OBJECTIVE: Rename "Screen dimensions" to "Display size" throughout the listing below, and write the listing out again with nothing else changed.

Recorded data
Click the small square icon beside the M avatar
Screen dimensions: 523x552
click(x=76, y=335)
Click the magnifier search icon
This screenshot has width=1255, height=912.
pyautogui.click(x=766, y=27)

RIGHT ANSWER:
Click the small square icon beside the M avatar
Display size: 523x552
click(x=76, y=335)
Click the magnifier search icon
This screenshot has width=1255, height=912.
pyautogui.click(x=766, y=27)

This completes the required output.